Tanya:                I'm just telling my story, it's just a little story. It's just, it's just.

#3 Leaky Boundaries & Not Standing Firm

Leaky boundaries is another behavioral attribute where we don’t stand firm with our boundaries.

Anytime we are experiencing the imposter complex in some way shape or form we might nod along to things that we don't necessarily agree with. Because we want to be sure that we are not found out that we are “othered.” We want to be able to fit in.

So this is going to probably show up for speakers. You know, we forget that we actually have choice in the matter.

We can say yes, we can say no, we can make a counter offer. But sometimes because we are so mindful of getting the gig, that we'll say yes to just about anything even though our soul is screaming, “No! No, no, no, no, no!”

But we will agree to the things that we think we are supposed to because our boundaries aren't nice and snug.

Michelle:          Yeah, that totally makes sense. Reminds me of once in the Rebel Speaker Facebook group, somebody posted, “Oh I got this offer to speak at a Fortune 500 company and they don't have a budget.” And I'm like, “Nope! Fortune 500 companies have money if they really want your expertise, they have to pay for it.”

The good thing was she does have very strong boundaries. It was more of a  ranty post.

It was suggested that she could get something else out of it, like a video or clients. But she was very clear that  those weren't her people. But I do think that often many speakers think, “Oh my gosh, I want this speaking gig so much that I will sacrifice anything to get it.”

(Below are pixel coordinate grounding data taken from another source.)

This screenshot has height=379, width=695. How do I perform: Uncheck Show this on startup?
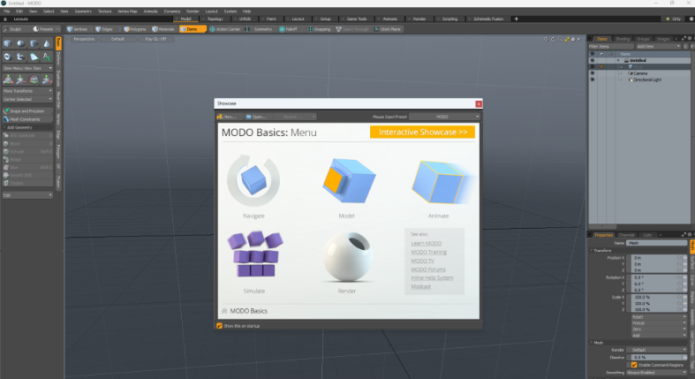click(220, 325)
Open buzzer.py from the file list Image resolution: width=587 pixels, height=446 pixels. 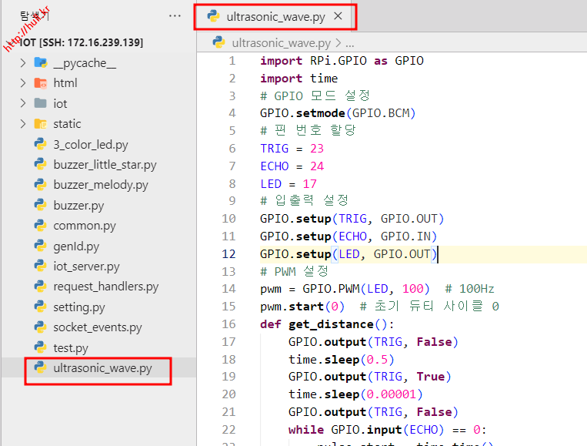pos(78,205)
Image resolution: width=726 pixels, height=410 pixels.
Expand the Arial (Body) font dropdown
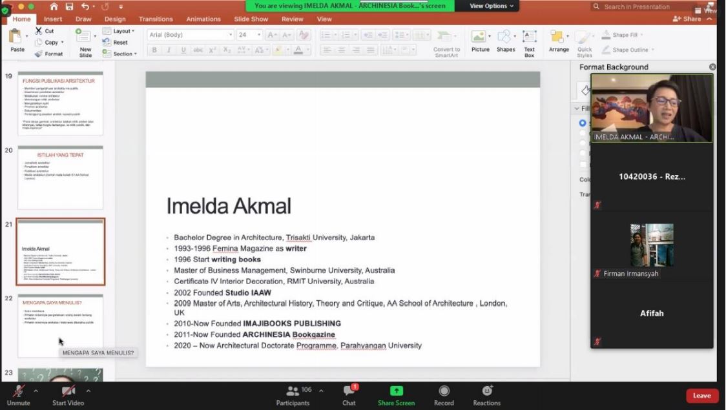tap(231, 35)
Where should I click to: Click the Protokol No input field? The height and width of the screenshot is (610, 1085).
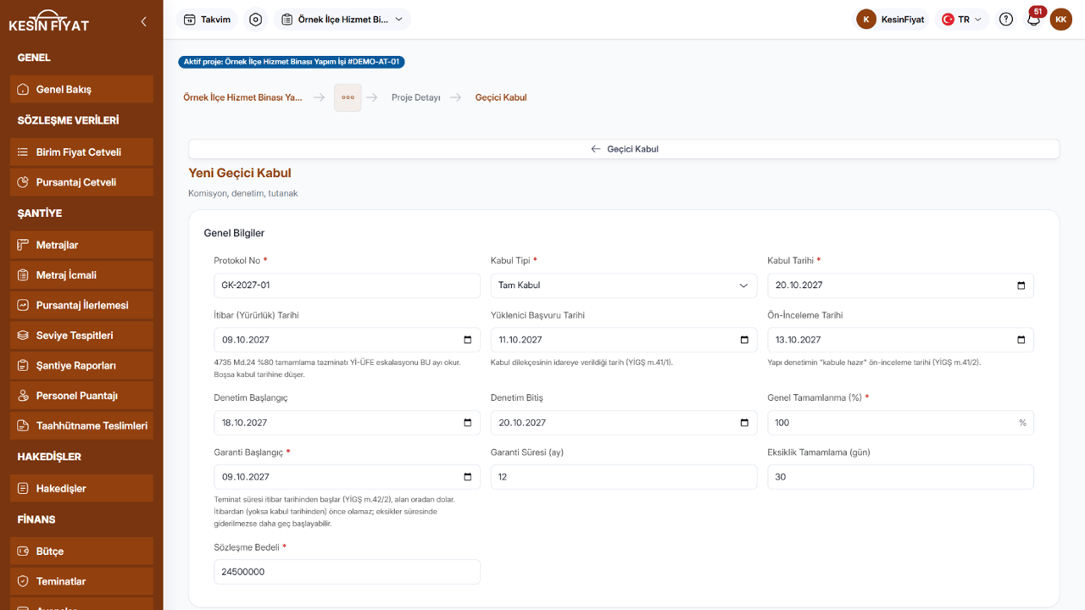pyautogui.click(x=347, y=286)
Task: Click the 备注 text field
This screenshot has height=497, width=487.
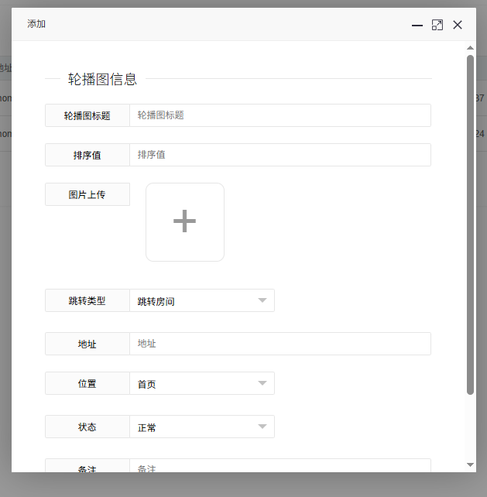Action: (280, 466)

Tanya:                And of course when you have allowed your boundaries to corrode or erode, we are then left standing.

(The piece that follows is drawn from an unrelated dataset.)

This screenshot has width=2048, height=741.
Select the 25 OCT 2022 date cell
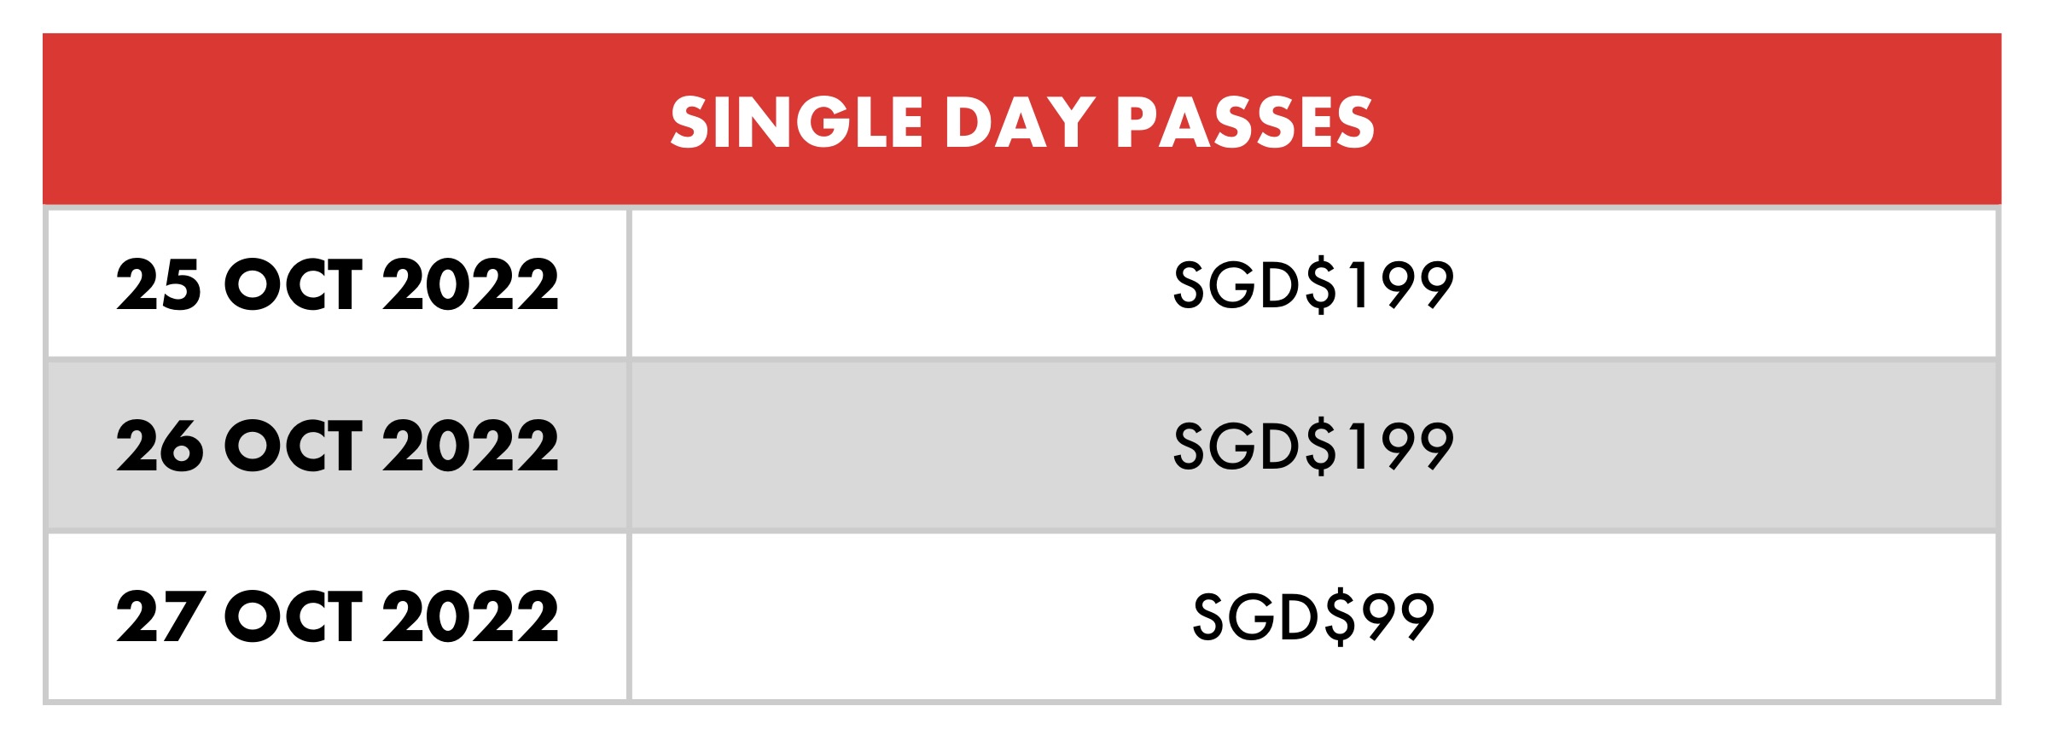pyautogui.click(x=337, y=284)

We feel like frauds because we are standing in an opinion, an arrangement, an agreement that isn't us. That doesn't feel right and true, and so that once again, reinforces our sense of being an imposter. Because we are standing in this place that is not supposed to be ours, right?

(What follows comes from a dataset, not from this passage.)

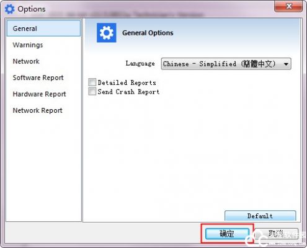Confirm with the 确定 button
307x248 pixels.
pos(227,234)
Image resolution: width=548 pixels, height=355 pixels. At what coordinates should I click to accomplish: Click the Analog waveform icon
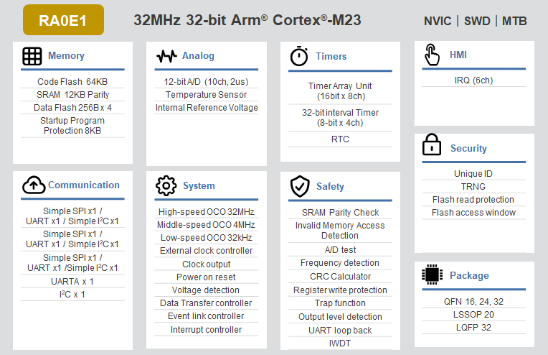[166, 56]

#4 Trying to please others

People pleasing, of course, this shows up across the board but,  I am just going to straight up … this is my biggest tell. This is the one that , 44 years into this beautiful life of mine, I'm still coming up against this.

How much praise can I get? How much criticism can I avoid? So what that means for me is that  I want people to like me. Just do, can't help it.

So when I get those opportunities, and I got lots of opportunities, I'm very quick to discount that it was my work. My tenaciousness, my expertise that got me the gig. It was more like, “They're just being nice.”

So that's the double bind, right? When we have this people pleasing tendency, this once again colludes with our already exasperated sense of imposter-hood because we tell ourselves we just got the gig because we fooled them into liking us.

This behavior might show up with speakers if you get that gig and you say, “Well, I'm not really supposed to be here, I managed to convince them somehow.”

So then it starts getting a little bit amorphous and fluid and we're not really standing in our authority. We're not really standing in our expertise. We can often pull it out but lots of suffering goes into preparing for that gig, let me tell you.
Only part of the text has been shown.